WHAT IS ASKED » Rewrite all of the material below, substituting "screen assistant" for "computer-use agent" at each occurrence and leaving everything else unchanged.

(Data drawn from a collection)
..........

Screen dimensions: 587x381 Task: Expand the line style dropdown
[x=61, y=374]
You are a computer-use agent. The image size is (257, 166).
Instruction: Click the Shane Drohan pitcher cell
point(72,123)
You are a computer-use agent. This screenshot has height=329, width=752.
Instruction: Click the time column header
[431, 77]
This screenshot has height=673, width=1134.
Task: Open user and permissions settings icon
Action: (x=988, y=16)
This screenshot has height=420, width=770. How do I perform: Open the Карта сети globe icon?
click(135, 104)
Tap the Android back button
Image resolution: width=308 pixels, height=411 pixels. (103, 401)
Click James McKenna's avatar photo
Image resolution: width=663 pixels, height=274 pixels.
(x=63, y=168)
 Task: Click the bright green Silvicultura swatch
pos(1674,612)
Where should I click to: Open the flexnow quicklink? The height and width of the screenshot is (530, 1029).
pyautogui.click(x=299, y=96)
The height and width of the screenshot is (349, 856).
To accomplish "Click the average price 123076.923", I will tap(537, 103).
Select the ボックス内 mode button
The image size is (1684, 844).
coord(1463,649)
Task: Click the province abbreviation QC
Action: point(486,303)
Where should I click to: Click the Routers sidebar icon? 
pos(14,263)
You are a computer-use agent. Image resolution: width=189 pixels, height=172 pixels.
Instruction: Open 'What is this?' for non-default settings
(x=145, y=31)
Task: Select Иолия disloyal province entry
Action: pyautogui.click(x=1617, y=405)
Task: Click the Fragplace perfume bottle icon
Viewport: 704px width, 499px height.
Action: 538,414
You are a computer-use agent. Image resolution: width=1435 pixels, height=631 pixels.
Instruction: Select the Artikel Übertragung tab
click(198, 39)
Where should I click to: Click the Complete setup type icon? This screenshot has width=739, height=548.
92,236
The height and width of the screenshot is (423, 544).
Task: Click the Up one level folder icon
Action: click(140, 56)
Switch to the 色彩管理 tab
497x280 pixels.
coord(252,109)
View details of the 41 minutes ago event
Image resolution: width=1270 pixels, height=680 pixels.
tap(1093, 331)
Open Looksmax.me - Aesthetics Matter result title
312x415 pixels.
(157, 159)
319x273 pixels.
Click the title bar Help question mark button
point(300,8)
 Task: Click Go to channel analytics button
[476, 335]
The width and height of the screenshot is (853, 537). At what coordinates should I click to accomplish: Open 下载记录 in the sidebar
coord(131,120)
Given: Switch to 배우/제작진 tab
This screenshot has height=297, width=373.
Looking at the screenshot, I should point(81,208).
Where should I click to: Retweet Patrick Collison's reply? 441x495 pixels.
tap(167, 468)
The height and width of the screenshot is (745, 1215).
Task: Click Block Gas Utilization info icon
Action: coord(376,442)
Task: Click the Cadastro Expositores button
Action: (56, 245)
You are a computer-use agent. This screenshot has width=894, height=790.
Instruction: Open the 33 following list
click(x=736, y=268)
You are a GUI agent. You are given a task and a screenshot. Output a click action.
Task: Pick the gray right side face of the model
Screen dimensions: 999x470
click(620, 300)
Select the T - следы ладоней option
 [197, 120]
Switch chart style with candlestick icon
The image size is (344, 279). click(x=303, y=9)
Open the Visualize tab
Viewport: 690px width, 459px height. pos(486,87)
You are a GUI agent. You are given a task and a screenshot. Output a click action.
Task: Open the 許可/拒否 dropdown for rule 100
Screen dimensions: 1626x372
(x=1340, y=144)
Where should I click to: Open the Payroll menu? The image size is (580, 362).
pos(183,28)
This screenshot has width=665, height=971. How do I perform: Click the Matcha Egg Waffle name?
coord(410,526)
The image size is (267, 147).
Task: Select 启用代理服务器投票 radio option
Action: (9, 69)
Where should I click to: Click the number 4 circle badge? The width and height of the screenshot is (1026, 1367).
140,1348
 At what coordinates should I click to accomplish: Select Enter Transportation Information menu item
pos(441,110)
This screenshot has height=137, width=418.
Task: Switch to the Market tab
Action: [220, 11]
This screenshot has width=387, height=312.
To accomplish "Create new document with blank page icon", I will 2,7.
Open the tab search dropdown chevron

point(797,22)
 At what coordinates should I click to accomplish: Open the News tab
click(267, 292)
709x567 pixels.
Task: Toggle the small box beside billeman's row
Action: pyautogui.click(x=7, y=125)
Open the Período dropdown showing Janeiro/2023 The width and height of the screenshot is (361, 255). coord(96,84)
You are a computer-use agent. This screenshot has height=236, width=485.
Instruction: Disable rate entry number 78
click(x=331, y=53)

..........

RESULT OF THE TASK »
Screen dimensions: 587x381 Task: Expand the line style dropdown
[x=61, y=374]
You are a screen assistant. The image size is (257, 166).
Instruction: Click the Shane Drohan pitcher cell
point(72,123)
You are a screen assistant. This screenshot has height=329, width=752.
Instruction: Click the time column header
[431, 77]
This screenshot has height=673, width=1134.
Task: Open user and permissions settings icon
Action: (x=988, y=16)
This screenshot has height=420, width=770. How do I perform: Open the Карта сети globe icon?
click(135, 104)
Tap the Android back button
Image resolution: width=308 pixels, height=411 pixels. (103, 401)
Click James McKenna's avatar photo
Image resolution: width=663 pixels, height=274 pixels.
(x=63, y=168)
 Task: Click the bright green Silvicultura swatch
pos(1674,612)
Where should I click to: Open the flexnow quicklink? The height and width of the screenshot is (530, 1029).
pyautogui.click(x=299, y=96)
The height and width of the screenshot is (349, 856).
To accomplish "Click the average price 123076.923", I will tap(537, 103).
Select the ボックス内 mode button
The image size is (1684, 844).
coord(1463,649)
Task: Click the province abbreviation QC
Action: point(486,303)
Where should I click to: Click the Routers sidebar icon? 
pos(14,263)
You are a screen assistant. Image resolution: width=189 pixels, height=172 pixels.
Instruction: Open 'What is this?' for non-default settings
(x=145, y=31)
Task: Select Иолия disloyal province entry
Action: pyautogui.click(x=1617, y=405)
Task: Click the Fragplace perfume bottle icon
Viewport: 704px width, 499px height.
Action: 538,414
You are a screen assistant. Image resolution: width=1435 pixels, height=631 pixels.
Instruction: Select the Artikel Übertragung tab
click(198, 39)
Where should I click to: Click the Complete setup type icon? This screenshot has width=739, height=548.
92,236
The height and width of the screenshot is (423, 544).
Task: Click the Up one level folder icon
Action: click(140, 56)
Switch to the 色彩管理 tab
497x280 pixels.
coord(252,109)
View details of the 41 minutes ago event
Image resolution: width=1270 pixels, height=680 pixels.
tap(1093, 331)
Open Looksmax.me - Aesthetics Matter result title
312x415 pixels.
(157, 159)
319x273 pixels.
Click the title bar Help question mark button
point(300,8)
 Task: Click Go to channel analytics button
[476, 335]
The width and height of the screenshot is (853, 537). At what coordinates should I click to accomplish: Open 下载记录 in the sidebar
coord(131,120)
Given: Switch to 배우/제작진 tab
This screenshot has height=297, width=373.
Looking at the screenshot, I should point(81,208).
Where should I click to: Retweet Patrick Collison's reply? 441x495 pixels.
tap(167, 468)
The height and width of the screenshot is (745, 1215).
Task: Click Block Gas Utilization info icon
Action: coord(376,442)
Task: Click the Cadastro Expositores button
Action: (56, 245)
You are a screen assistant. This screenshot has width=894, height=790.
Instruction: Open the 33 following list
click(x=736, y=268)
You are a GUI agent. You are given a task and a screenshot. Output a click action.
Task: Pick the gray right side face of the model
Screen dimensions: 999x470
click(620, 300)
Select the T - следы ладоней option
 [197, 120]
Switch chart style with candlestick icon
The image size is (344, 279). click(x=303, y=9)
Open the Visualize tab
Viewport: 690px width, 459px height. pos(486,87)
You are a GUI agent. You are given a task and a screenshot. Output a click action.
Task: Open the 許可/拒否 dropdown for rule 100
Screen dimensions: 1626x372
(x=1340, y=144)
Where should I click to: Open the Payroll menu? The image size is (580, 362).
pos(183,28)
This screenshot has width=665, height=971. How do I perform: Click the Matcha Egg Waffle name?
coord(410,526)
The image size is (267, 147).
Task: Select 启用代理服务器投票 radio option
Action: (9, 69)
Where should I click to: Click the number 4 circle badge? The width and height of the screenshot is (1026, 1367).
140,1348
 At what coordinates should I click to accomplish: Select Enter Transportation Information menu item
pos(441,110)
This screenshot has height=137, width=418.
Task: Switch to the Market tab
Action: [220, 11]
This screenshot has width=387, height=312.
To accomplish "Create new document with blank page icon", I will 2,7.
Open the tab search dropdown chevron

point(797,22)
 At what coordinates should I click to accomplish: Open the News tab
click(267, 292)
709x567 pixels.
Task: Toggle the small box beside billeman's row
Action: pyautogui.click(x=7, y=125)
Open the Período dropdown showing Janeiro/2023 The width and height of the screenshot is (361, 255). coord(96,84)
You are a screen assistant. This screenshot has height=236, width=485.
Instruction: Disable rate entry number 78
click(x=331, y=53)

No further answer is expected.